**What you are asked to do:** Copy the material below, swapping "dropdown" for "drop-down list" at each occurrence and leaving everything else unchanged.
'''
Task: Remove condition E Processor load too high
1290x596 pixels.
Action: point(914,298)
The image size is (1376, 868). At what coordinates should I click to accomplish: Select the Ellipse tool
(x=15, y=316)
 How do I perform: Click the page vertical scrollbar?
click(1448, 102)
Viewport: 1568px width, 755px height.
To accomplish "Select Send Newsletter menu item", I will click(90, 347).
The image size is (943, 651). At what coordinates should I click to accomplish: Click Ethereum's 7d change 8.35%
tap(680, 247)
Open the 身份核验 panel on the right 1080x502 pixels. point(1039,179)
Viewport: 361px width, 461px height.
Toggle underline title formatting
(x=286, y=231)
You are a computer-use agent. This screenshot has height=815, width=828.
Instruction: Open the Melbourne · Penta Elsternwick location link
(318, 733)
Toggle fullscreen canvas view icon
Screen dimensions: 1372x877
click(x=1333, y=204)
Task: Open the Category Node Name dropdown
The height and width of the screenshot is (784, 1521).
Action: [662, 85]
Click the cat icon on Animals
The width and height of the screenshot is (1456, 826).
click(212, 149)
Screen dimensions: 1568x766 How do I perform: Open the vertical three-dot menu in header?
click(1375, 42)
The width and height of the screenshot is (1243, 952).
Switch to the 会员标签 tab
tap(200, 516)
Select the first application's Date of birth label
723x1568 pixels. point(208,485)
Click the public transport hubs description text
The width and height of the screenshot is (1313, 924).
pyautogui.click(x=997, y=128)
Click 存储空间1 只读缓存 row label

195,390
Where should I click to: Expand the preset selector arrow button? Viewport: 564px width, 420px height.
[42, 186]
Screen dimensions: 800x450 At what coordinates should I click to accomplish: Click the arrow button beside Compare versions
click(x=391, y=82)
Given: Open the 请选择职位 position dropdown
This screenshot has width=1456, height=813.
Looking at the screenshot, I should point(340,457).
'''
**Exercise result:**
Task: Remove condition E Processor load too high
1290x596 pixels.
Action: point(914,298)
The image size is (1376, 868). At what coordinates should I click to accomplish: Select the Ellipse tool
(x=15, y=316)
 How do I perform: Click the page vertical scrollbar?
click(1448, 102)
Viewport: 1568px width, 755px height.
To accomplish "Select Send Newsletter menu item", I will click(90, 347).
The image size is (943, 651). At what coordinates should I click to accomplish: Click Ethereum's 7d change 8.35%
tap(680, 247)
Open the 身份核验 panel on the right 1080x502 pixels. point(1039,179)
Viewport: 361px width, 461px height.
Toggle underline title formatting
(x=286, y=231)
You are a computer-use agent. This screenshot has height=815, width=828.
Instruction: Open the Melbourne · Penta Elsternwick location link
(318, 733)
Toggle fullscreen canvas view icon
Screen dimensions: 1372x877
click(x=1333, y=204)
Task: Open the Category Node Name drop-down list
The height and width of the screenshot is (784, 1521).
Action: [662, 85]
Click the cat icon on Animals
The width and height of the screenshot is (1456, 826).
click(212, 149)
Screen dimensions: 1568x766 How do I perform: Open the vertical three-dot menu in header?
click(1375, 42)
The width and height of the screenshot is (1243, 952).
Switch to the 会员标签 tab
tap(200, 516)
Select the first application's Date of birth label
723x1568 pixels. point(208,485)
Click the public transport hubs description text
The width and height of the screenshot is (1313, 924).
pyautogui.click(x=997, y=128)
Click 存储空间1 只读缓存 row label

195,390
Where should I click to: Expand the preset selector arrow button? Viewport: 564px width, 420px height.
[42, 186]
Screen dimensions: 800x450 At what coordinates should I click to accomplish: Click the arrow button beside Compare versions
click(x=391, y=82)
Given: Open the 请选择职位 position drop-down list
This screenshot has width=1456, height=813.
Looking at the screenshot, I should point(340,457).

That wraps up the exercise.